Forums

Python 3 / scraping / ascii error when run under "schedule" tab

Hi y'all,

I'm running a little web scraper, Python 3, using Beautifulsoup and csv. Once a day, I hit a website, grab what's there and put it in a .csv.

When I run it under the "files" tab, it runs fine. It places the data I grab in a .csv.

But if I schedule it, it doesn't work due to a UnicodeEncodeError

 csvwriter.writerow(all_documents[i]) 
UnicodeEncodeError: 'ascii' codec can't encode character u'\u2019' in position 18: ordinal not in range(128)

all_documents[i] is a list of str

I'm not clear on how encoding works.

How can I make this work as a scheduled script?
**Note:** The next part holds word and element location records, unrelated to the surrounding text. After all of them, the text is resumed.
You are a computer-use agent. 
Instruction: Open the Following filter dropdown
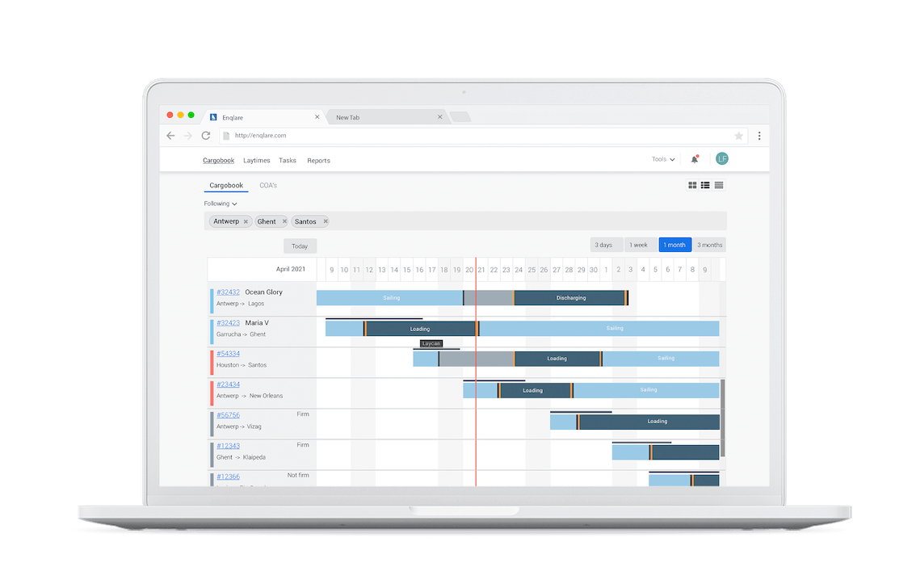[x=221, y=203]
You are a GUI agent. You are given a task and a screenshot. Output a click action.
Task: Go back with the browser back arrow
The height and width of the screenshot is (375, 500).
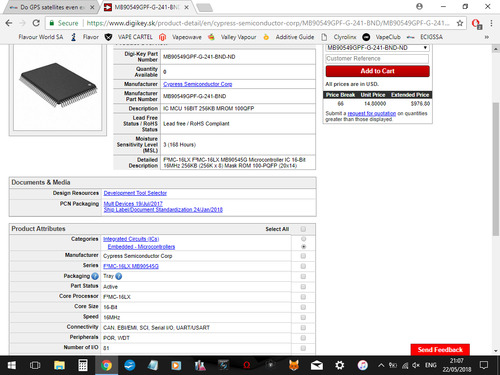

I think it might be a coincidence that the scheduled task hit that error - have you tried both ways of running it at the -same- time? Presumably the web page that you're scraping changes occasionally, and I suspect that sometimes the page content includes foreign / accented / other characters that your code isn't handling well.

The 'encode' function has options for error handling.

HTH

Jim

There are some slight differences in the environment for scheduled tasks and for consoles, which could explain why they have different defaults. (I know how infuriating this is. Python3 might be better than Python2, but I still can't, for the life of me, figure out why it doesn't just default to UTF8 everywhere).

In any case, to fix the problem, you'll want to just be explicit about your encodings and decodings. Use the encoding argument when you're opening your file for the csv.writer:

with open('/path/to/my.csv', newline='', encoding='utf-8') as f:

https://docs.python.org/3/library/csv.html